I. Introdução Este artigo tem por objetivo apresentar e discutir as percepções de lideranças de movimentos sociais de moradores de favelas, especificamente associações de moradores, a respeito de suas experiências à frente dessas organizações no contexto atual das favelas e da política no Rio de Janeiro. Os dados aqui apresentados foram recolhidos através do Projeto de Pesquisa “Rompendo o cerceamento da palavra: A voz dos favelados em busca do reconhecimento”, realizado pelo Instituto Brasileiro de Análises Socioeconômicas (IBASE), Instituto Universitário de Pesquisa do Rio de Janeiro (IUPERJ), em parceria com a UERJ, UFRJ, UFF e UENF, e financiada pela Unesco e Faperj1. No âmbito dessa pesquisa, além de dados coletados de outras formas2, foram ouvidos 150 moradores de favelas, residentes em 45 favelas do Rio de Janeiro, que participaram de 15 grupos focais3

organizados no formato de “coletivos de confiança”. No modelo criado pela equipe de pesquisa para os “coletivos de confiança” buscou-se selecionar os participantes a partir de contatos anteriores com pesquisadores do grupo, de forma a garantir não apenas o anonimato nos depoimentos, mas também que a confiança “pré-existente” entre os presentes permitisse a abordagem livre de assuntos a propósito dos quais a maioria dos moradores de favela tem sua palavra cerceada, em função do medo de retaliações por parte de traficantes de drogas4. Para essa análise, nos debruçamos sobre o “coletivo de confiança” realizado com dirigentes de organizações de base, em sua maioria atuais ou ex-participantes de associações de moradores.

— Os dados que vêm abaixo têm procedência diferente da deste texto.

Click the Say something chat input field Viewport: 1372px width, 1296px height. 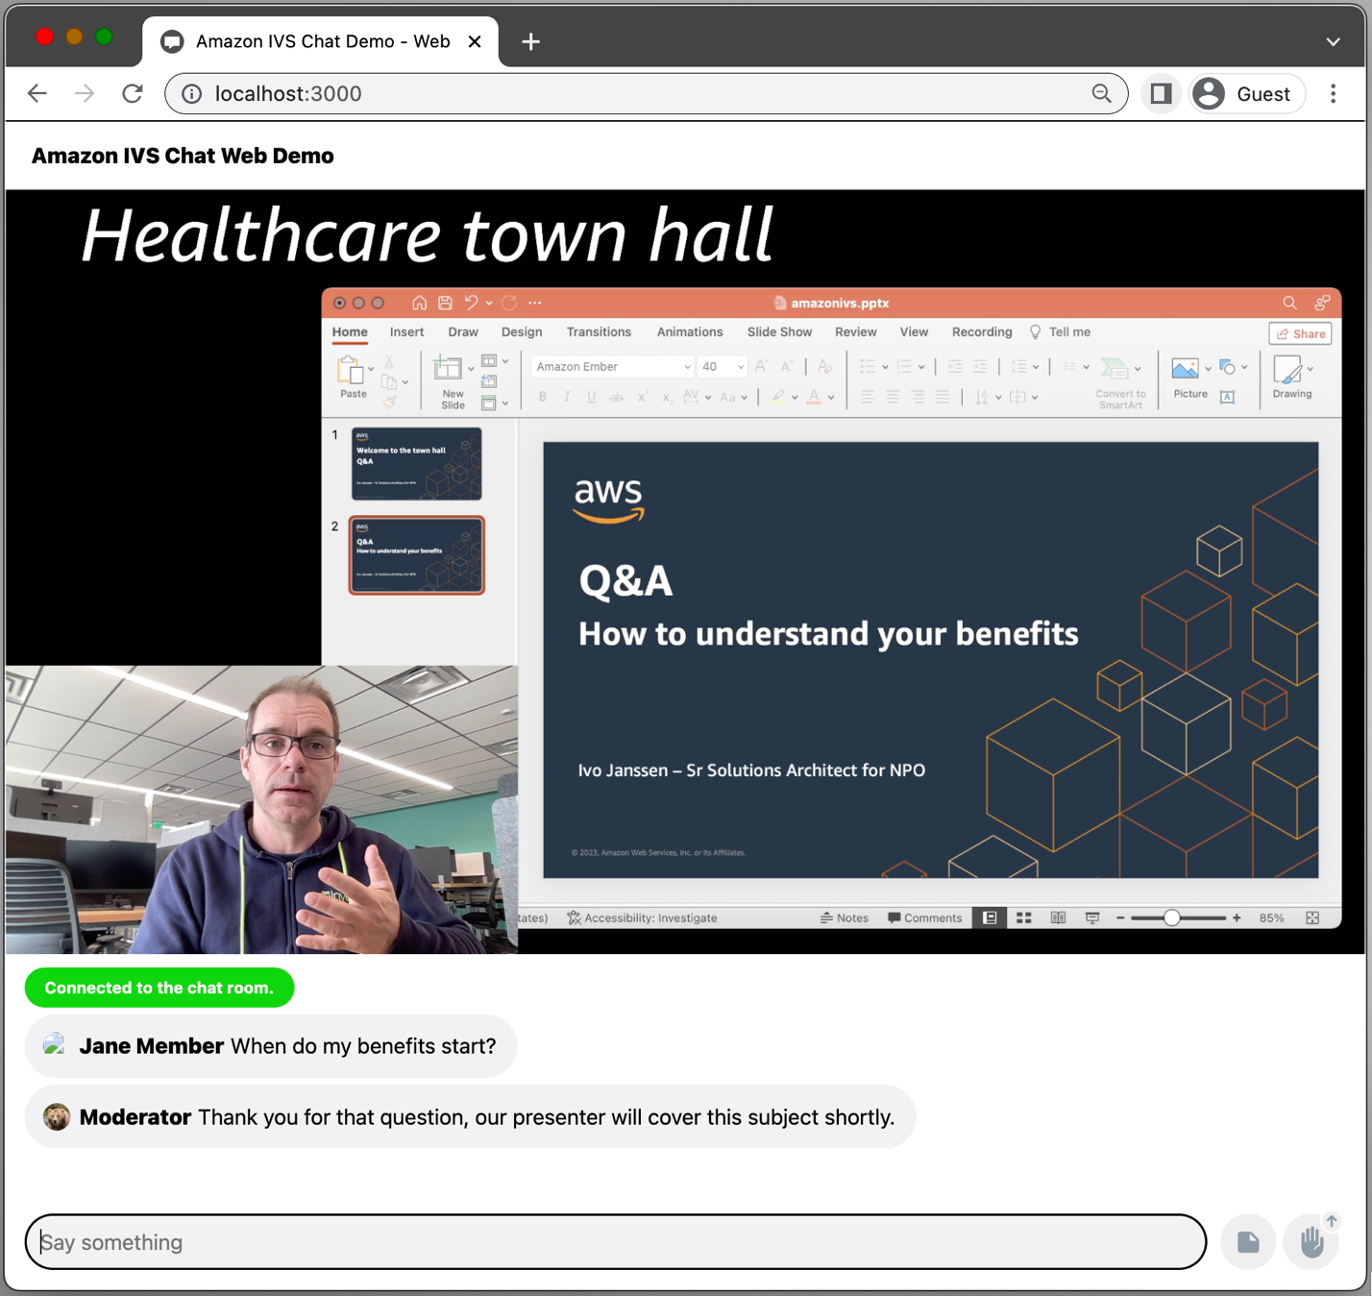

Assim como para a realização dos outros grupos, foram convidados dirigentes que possuíam contanto pessoais com pesquisadores ligados ao grupo. Dos 12 participantes presentes, quatro estavam no momento atuando como presidentes de

1. Os resultados da pesquisa estarão disponíveis na publicação organizada por Luiz Antonio Machado da Silva “Vida sob cerco: violência e rotina nas favelas do Rio de Janeiro”, editada pela FAPERJ e Nova Fronteira, ainda no prelo. 2. A pesquisa combinou diferentes metodologias: entrevistas em profundidade, observação participante e produção de etnografias em 3 favelas do Rio de Janeiro e grupos focais. 3. Os grupos foram organizados da seguinte forma: 2 grupos de dirigentes de organizações de base; 2 grupos de dirigentes e integrantes de projetos sociais; 2 grupos de mães de vítimas de violência; 2 grupos de jovens na faixa etária dos quinze aos vinte e quatro anos; 2 grupos de moradores de favela selecionados a partir de suas diferentes filiações religiosas; 4 grupos de moradores de favelas com e sem envolvimento em atividades comunitárias, sendo três deles compostos exclusivamente de moradores das localidades aonde se desenvolveram os trabalhos de campos; 1 grupo misto, integrado basicamente por mulheres/mães e jovens. 4. O cerceamento da palavra seria a conseqüência mais perversa da opressão a que estão submetidos os moradores de favela pelos traficantes de drogas, pois obrigaria os moradores de favela a conduzir sua vida sem poderem se comunicar a respeito de seu cotidiano, por medo e desconfiança (Machado da Silva, 2004: 43).